そしてこの次に、特に救護室にとって大きな出来事もありました。それは、かつてより念願だったエックス線装置の医療機器が導入されたことでした。これは、主に骨格や組織の異常を判断するための検査装置で、人の医療現場ではもちろんですが、動物病院でも標準で設置されている機器です。

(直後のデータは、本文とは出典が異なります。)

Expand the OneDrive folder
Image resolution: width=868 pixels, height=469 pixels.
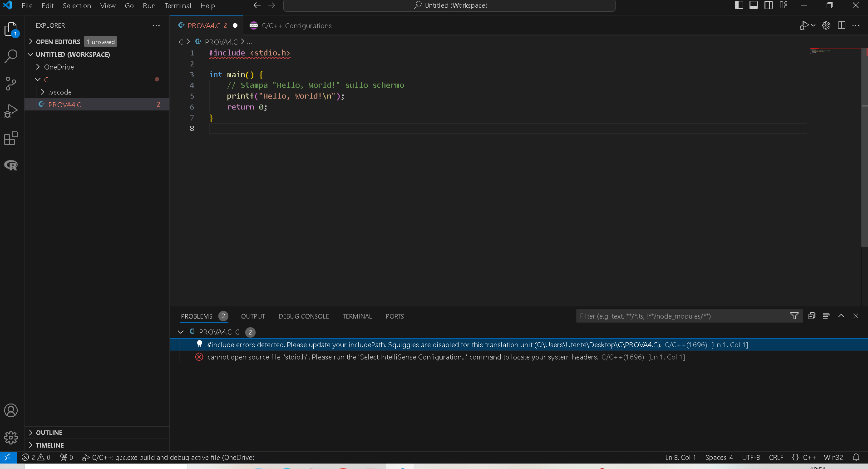59,67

しかし、私が当センターに勤めた頃は、それまで専属の獣医師がいなかったり、「治療」ではなく「リハビリ」を専門にしていた施設だったりしたということもあり、医療機器の備えは十分ではありませんでした。そのため、野生動物を診るのに重要だったのが、「視診」や「触診」といった目や手などの感覚と知識や経験を生かした手法でした。しかも相手はもの言わぬ野生動物。これまでの暮らしぶりやけがをした経緯の情報はありませんし、どんなに重傷でも人に弱みを見せることもありません。そんな彼らを診る難しさに直面しながらも、医療環境が充実していないからこそ、ずいぶんと勉強させてもらいました。それでも、高度な検査や治療が必要な際は、その都度、市内の動物病院に個体を搬送し協力をいただいてきたのですが、ついにこの度、エックス線装置の導入となり、当センターでの診断技術の格段の向上と、迅速な対応をも可能にしたのです。
しかし、今後の救護活動においてもやはり大切なのは、人が診る力。けっして機器だけに頼ることなく、そして日々の精進も怠ることなく、これからもやってくるであろう傷ついた野生動物たちと懸命に向き合っていきたいと思います。